Автор книги: Мишель Серр
Жанр: Современная зарубежная литература, Современная проза
Возрастные ограничения: +12
сообщить о неприемлемом содержимом
Текущая страница: 1 (всего у книги 4 страниц) [доступный отрывок для чтения: 1 страниц]
Мишель Серр
Девочка с пальчик
Посвящается Элен, которая учила тех, кто учит Девочку с пальчик, и слушала тех, кто слушает Девочку с пальчик и ее друзей.
Посвящается Жаку, поэту, который учит их петь.
Серия Minima
Michel Serres
Petite poucette
Le Pommier
Данное издание осуществлено в рамках совместной издательской программы Музея современного искусства «Гараж» и ООО «Ад Маргинем Пресс»
Данное издание осуществлено в рамках Программ содействия издательскому делу при поддержке Французского института Cet ouvrage a bénéficié du soutien des Programmes d’aide à la publication de l’Institut français
Перевод – Александра Соколинская
Редактор – Алексей Шестаков
Оформление серии – ABCdesign
Original edition: Petite Poucette
© Éditions Le Pommier – Paris, 2012
© Александра Соколинская, перевод, 2016
© ООО «Ад Маргинем Пресс», 2016
© Фонд развития и поддержки искусства «АЙРИС»/IRIS Foundation, 2016
I. Девочка с пальчик
Прежде чем кого-то чему-то учить, надо узнать свою аудиторию. Так кто же сегодня учится в школе, коллеже, лицее и университете?
1. Новшества
Учащийся нового поколения ни разу в жизни не видел теленка, коровы, свиньи или выводка цыплят. В 1900 году большинство людей по всему миру пахало землю и пасло животных. В 2011 году во Франции, как и в других развитых странах, крестьяне составляют небольшой процент. Безусловно, в этом следует усмотреть один из значительнейших исторических сдвигов со времен неолита. Наша культура, прежде связанная с земледелием, внезапно изменилась. Мы лишь питаемся продуктами земледелия, это единственный рудимент прошлого.

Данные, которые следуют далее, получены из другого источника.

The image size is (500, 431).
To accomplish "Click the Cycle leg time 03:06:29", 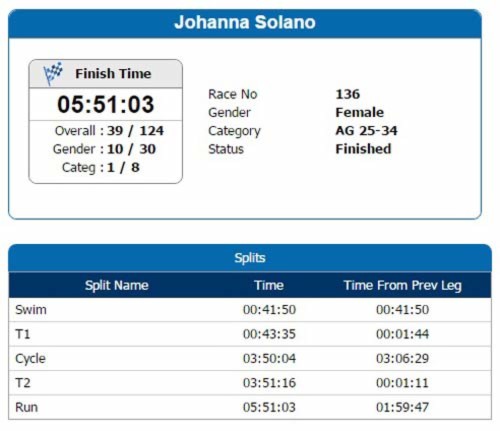I will pyautogui.click(x=402, y=359).
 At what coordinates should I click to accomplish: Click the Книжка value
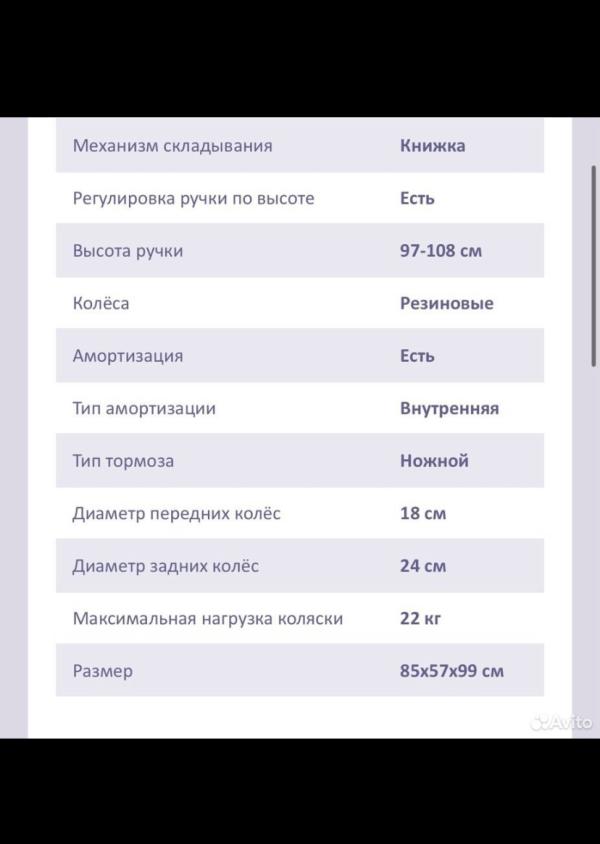coord(432,146)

Та или тот, кого я хочу вам представить, больше не живет в окружении животных, не обитает на прежней земле и иначе, чем прежде, относится к миру. Она или он восхищается только аркадской, идиллической природой, открывающейся взору туриста или праздного курортника.
Он живет в городе. Его прямые предки более чем в половине случаев бродили по полям. Чувствительный к окружающей среде, он будет бережнее относиться к природе – из осмотрительности и почтения, – чем мы, взрослые, неразумные и самовлюбленные.
Его мир – иной физически и численно: в течение жизни одного поколения население планеты выросло от двух до семи миллиардов человек. Он живет в переполненном мире.
И рассчитывает прожить лет восемьдесят. Когда его прадедушка и прабабушка в день свадьбы клялись хранить верность друг другу, они едва ли заглядывали более чем на десять лет вперед. Если тот и та, о которых я говорю, решат жить вместе, дадут ли они клятву верности на шестьдесят пять лет? Их родители получили наследство тридцатилетними, а им придется ждать старости. Возрастные рубежи, брак, даже порядок передачи имущества – все для них изменилось.
С энтузиазмом отправляясь на войну, их родители были готовы отдать свои короткие жизни родине. Смогут ли поступить так же они, которым обещано шесть десятилетий?
За последние шестьдесят лет – уникальный в западной истории период – ни он, ни она не ведали войн, как не ведало их уже и большинство тех, кто ими управляет и их учит.
Благодаря достижениям медицины и, в частности, фармацевтики с ее анальгетиками и анестетиками им, говоря статистически, выпало меньше боли, чем предкам. Знают ли они, что такое голод? А ведь любая мораль, религиозная или светская, выражалась в практиках, которые помогали вынести неизбежные будничные страдания: болезнь, голод, жестокость мира.
Их тело и поведение – не те, что прежде, и никто из взрослых не в состоянии внушить им подходящую для них мораль.
Родители были зачаты случайно – а их рождение запланировано. С тех пор как средний возраст матери первенца увеличился на десять-пятнадцать лет, родители отстоят от детей на два поколения. И более чем в половине случаев они разведены. Есть ли у них еще свои дети?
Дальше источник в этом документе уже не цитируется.